Dataset entries
<<<<

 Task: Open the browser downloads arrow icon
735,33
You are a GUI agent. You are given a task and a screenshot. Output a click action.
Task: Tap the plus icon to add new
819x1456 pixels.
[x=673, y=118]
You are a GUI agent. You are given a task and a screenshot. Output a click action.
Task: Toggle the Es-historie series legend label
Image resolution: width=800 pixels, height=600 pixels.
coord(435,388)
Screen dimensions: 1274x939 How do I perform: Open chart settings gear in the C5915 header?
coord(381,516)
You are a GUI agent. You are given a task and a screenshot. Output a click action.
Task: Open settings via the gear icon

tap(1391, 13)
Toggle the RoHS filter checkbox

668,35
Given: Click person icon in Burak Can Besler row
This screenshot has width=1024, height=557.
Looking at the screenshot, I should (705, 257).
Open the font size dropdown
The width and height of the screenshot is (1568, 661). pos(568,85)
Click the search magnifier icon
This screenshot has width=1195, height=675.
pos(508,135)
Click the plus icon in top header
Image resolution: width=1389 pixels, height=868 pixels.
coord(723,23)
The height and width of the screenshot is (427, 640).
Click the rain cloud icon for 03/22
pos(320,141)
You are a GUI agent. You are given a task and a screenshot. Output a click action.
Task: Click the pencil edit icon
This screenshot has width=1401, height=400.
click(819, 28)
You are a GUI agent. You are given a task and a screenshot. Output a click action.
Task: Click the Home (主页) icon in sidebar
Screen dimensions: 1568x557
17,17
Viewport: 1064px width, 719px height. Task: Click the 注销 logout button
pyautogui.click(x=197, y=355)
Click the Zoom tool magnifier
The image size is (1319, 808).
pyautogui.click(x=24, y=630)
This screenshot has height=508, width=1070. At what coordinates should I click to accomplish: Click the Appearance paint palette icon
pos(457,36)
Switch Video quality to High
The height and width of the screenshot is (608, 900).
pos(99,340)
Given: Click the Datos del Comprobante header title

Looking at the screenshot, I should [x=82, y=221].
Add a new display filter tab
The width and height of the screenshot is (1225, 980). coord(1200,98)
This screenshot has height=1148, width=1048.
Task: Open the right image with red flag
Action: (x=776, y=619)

>>>>

REQUIRED ACTION — Your task is to give back every record exactly.

RESULT OF THE TASK —
 Task: Open the browser downloads arrow icon
735,33
You are a GUI agent. You are given a task and a screenshot. Output a click action.
Task: Tap the plus icon to add new
819x1456 pixels.
[x=673, y=118]
You are a GUI agent. You are given a task and a screenshot. Output a click action.
Task: Toggle the Es-historie series legend label
Image resolution: width=800 pixels, height=600 pixels.
coord(435,388)
Screen dimensions: 1274x939 How do I perform: Open chart settings gear in the C5915 header?
coord(381,516)
You are a GUI agent. You are given a task and a screenshot. Output a click action.
Task: Open settings via the gear icon

tap(1391, 13)
Toggle the RoHS filter checkbox

668,35
Given: Click person icon in Burak Can Besler row
This screenshot has width=1024, height=557.
Looking at the screenshot, I should (705, 257).
Open the font size dropdown
The width and height of the screenshot is (1568, 661). pos(568,85)
Click the search magnifier icon
This screenshot has width=1195, height=675.
pos(508,135)
Click the plus icon in top header
Image resolution: width=1389 pixels, height=868 pixels.
coord(723,23)
The height and width of the screenshot is (427, 640).
Click the rain cloud icon for 03/22
pos(320,141)
You are a GUI agent. You are given a task and a screenshot. Output a click action.
Task: Click the pencil edit icon
This screenshot has width=1401, height=400.
click(819, 28)
You are a GUI agent. You are given a task and a screenshot. Output a click action.
Task: Click the Home (主页) icon in sidebar
Screen dimensions: 1568x557
17,17
Viewport: 1064px width, 719px height. Task: Click the 注销 logout button
pyautogui.click(x=197, y=355)
Click the Zoom tool magnifier
The image size is (1319, 808).
pyautogui.click(x=24, y=630)
This screenshot has height=508, width=1070. At what coordinates should I click to accomplish: Click the Appearance paint palette icon
pos(457,36)
Switch Video quality to High
The height and width of the screenshot is (608, 900).
pos(99,340)
Given: Click the Datos del Comprobante header title

Looking at the screenshot, I should [x=82, y=221].
Add a new display filter tab
The width and height of the screenshot is (1225, 980). coord(1200,98)
This screenshot has height=1148, width=1048.
Task: Open the right image with red flag
Action: (x=776, y=619)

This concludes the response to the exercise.